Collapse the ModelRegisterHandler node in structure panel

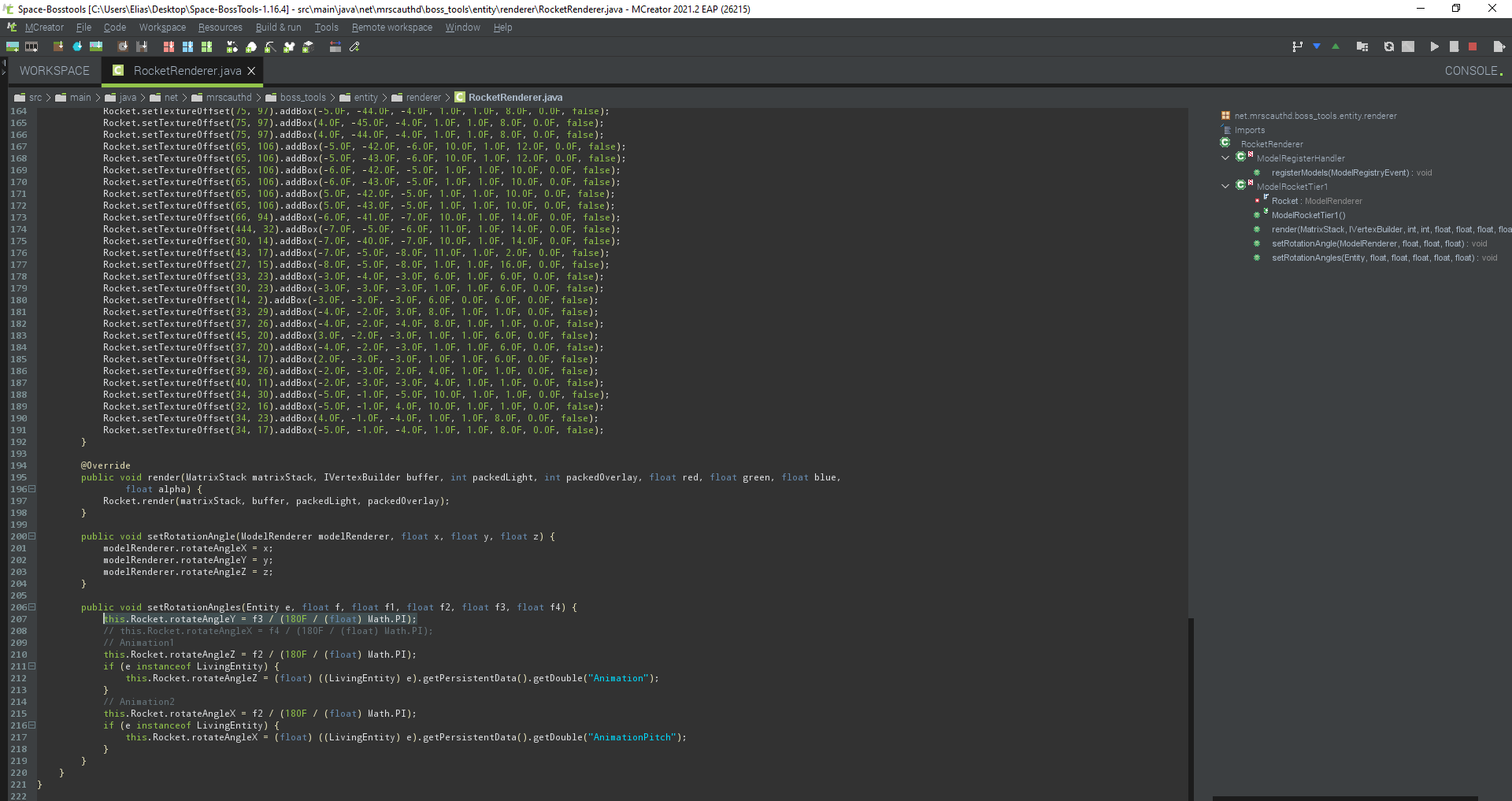[1225, 158]
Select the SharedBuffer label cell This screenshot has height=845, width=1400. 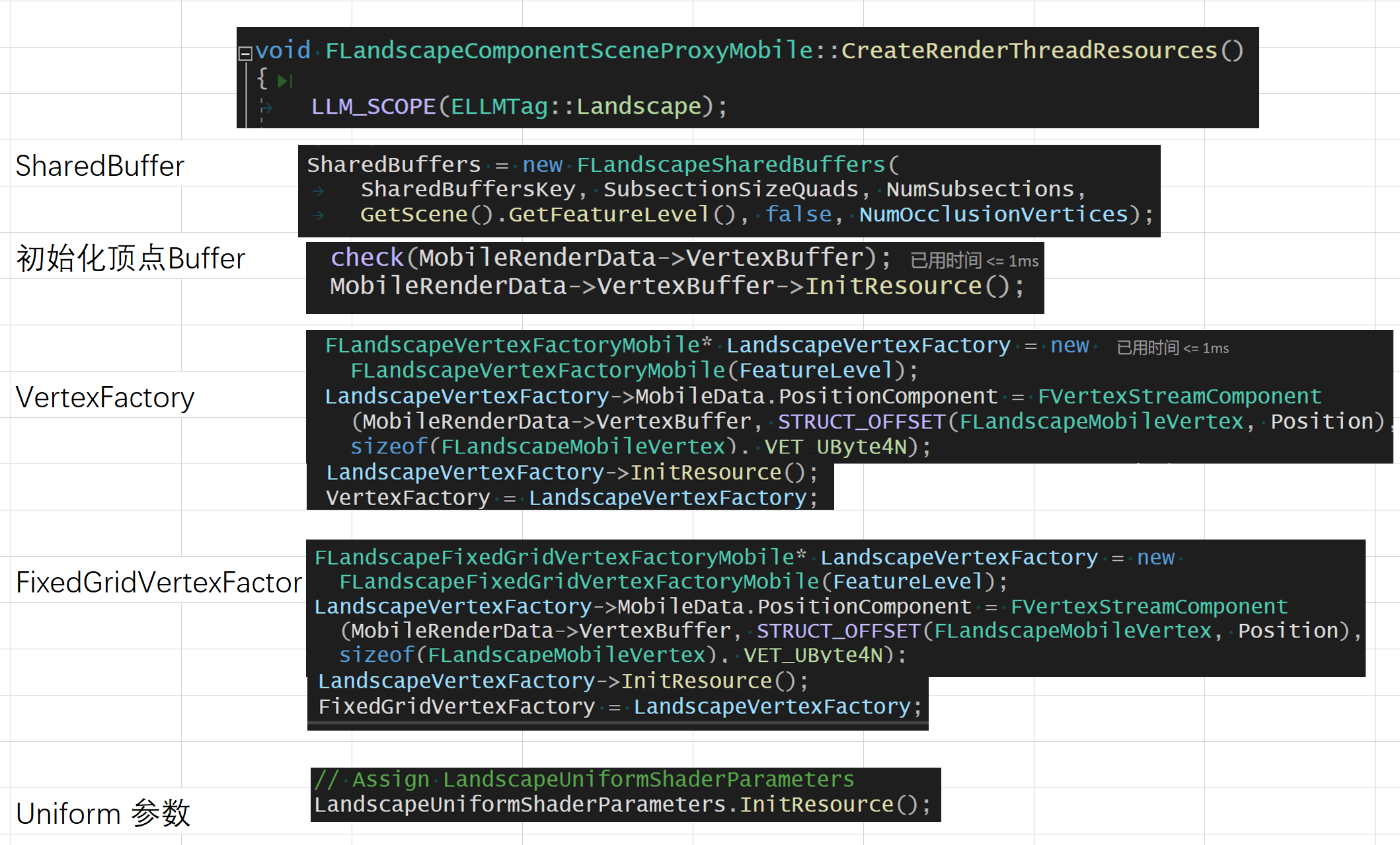99,166
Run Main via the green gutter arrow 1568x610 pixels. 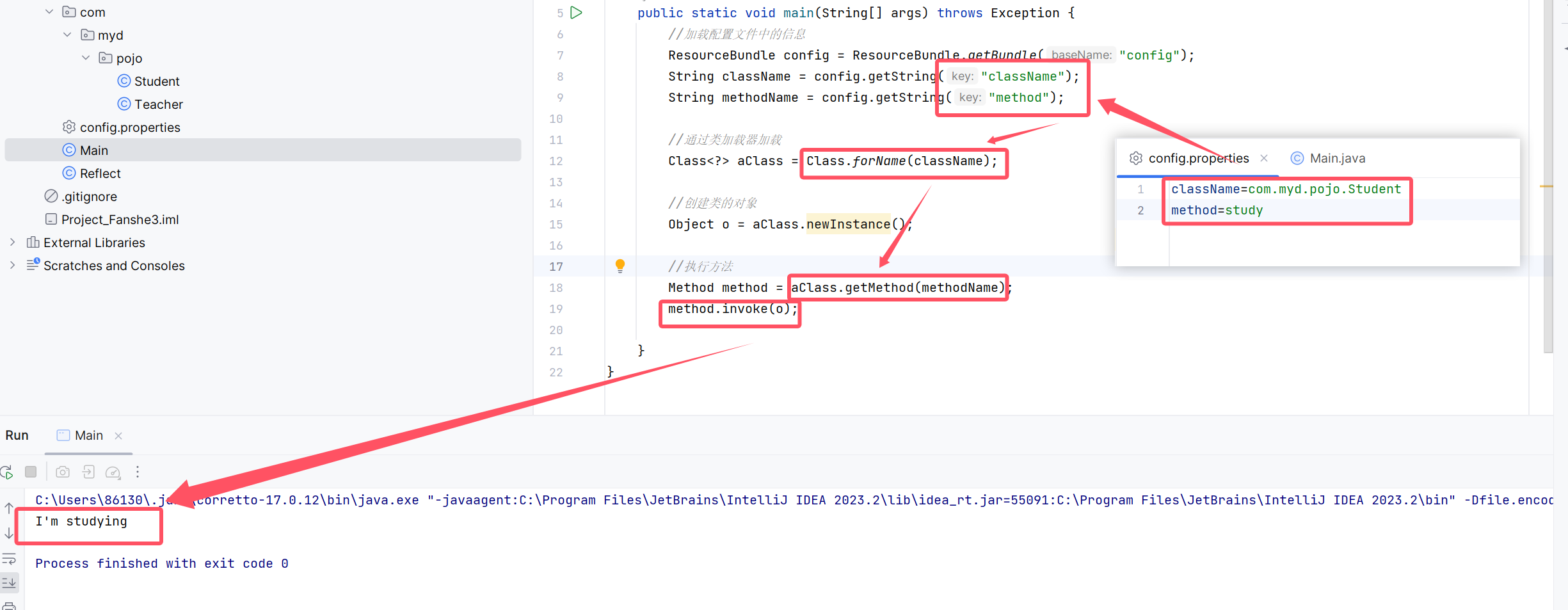pos(575,12)
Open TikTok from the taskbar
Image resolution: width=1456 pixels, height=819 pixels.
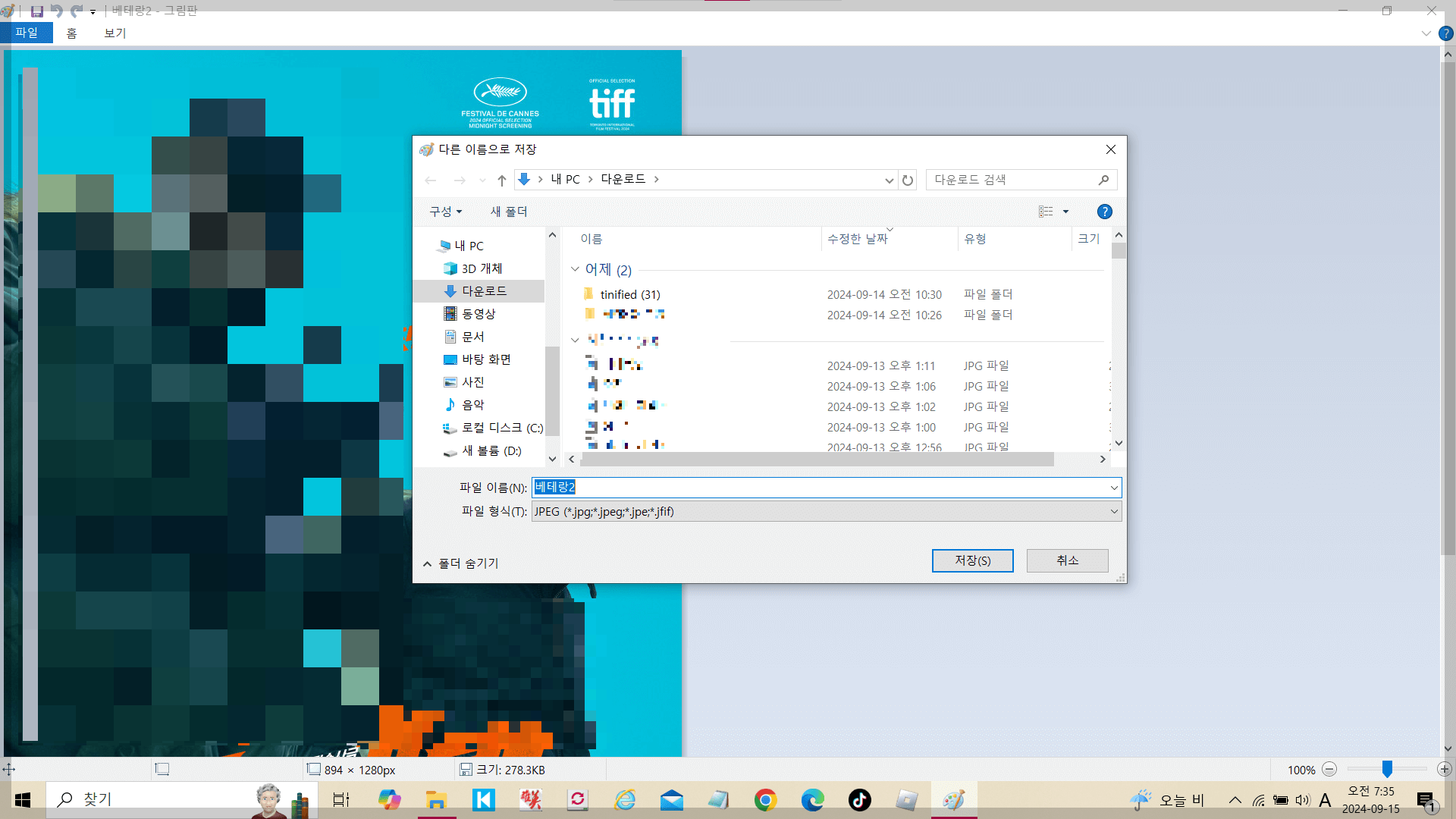(x=859, y=799)
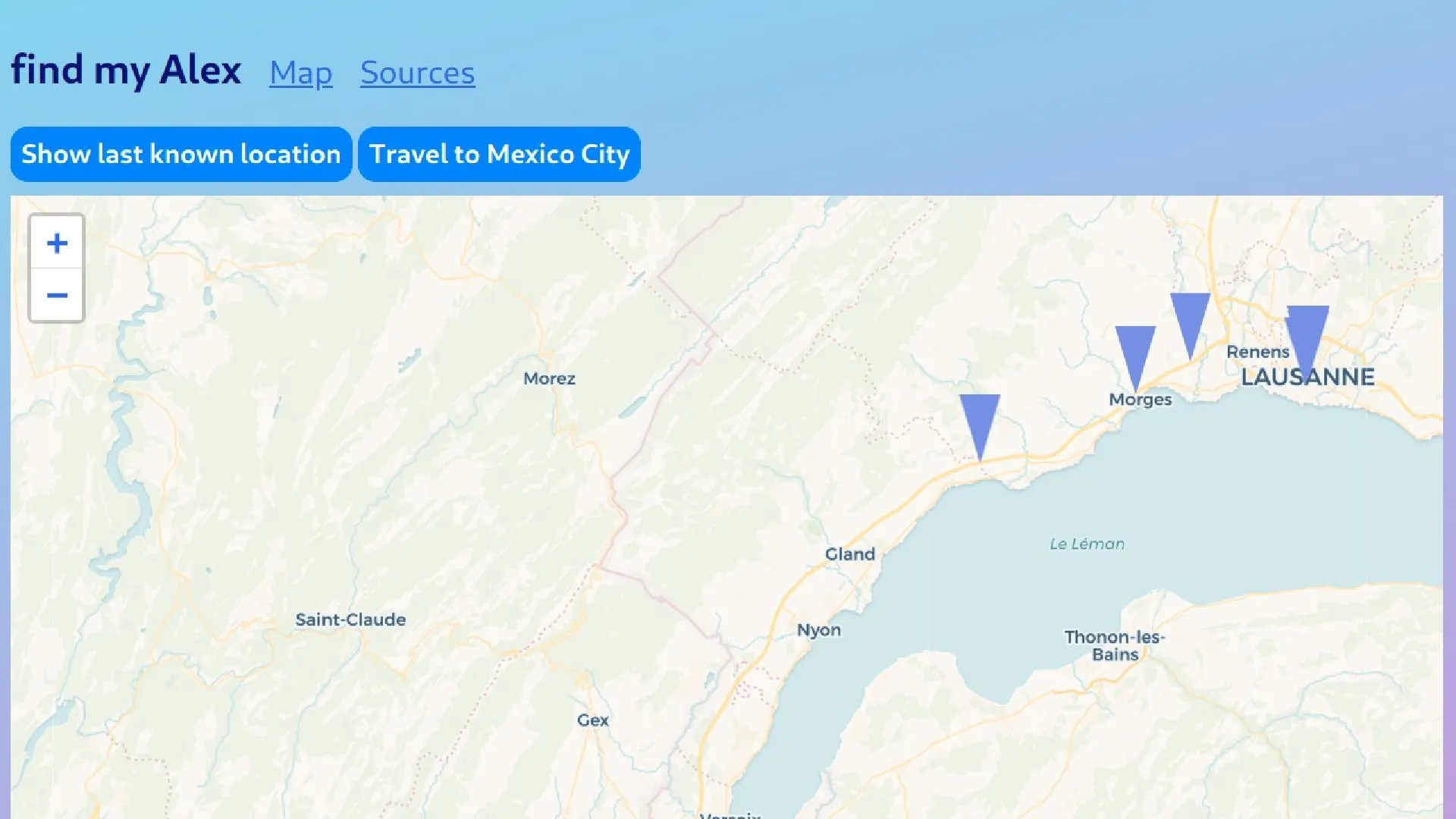
Task: Click the Gland town label
Action: pos(850,554)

.....

# [Your task]
Omitting all pictures, retype exactly the lines from the line containing "Open TikTok from the taskbar" down to the last line above, both ends included.

# [Answer section]
Open TikTok from the taskbar
Image resolution: width=1456 pixels, height=819 pixels.
(x=859, y=799)
Task: Click the Gland town label
Action: pos(850,554)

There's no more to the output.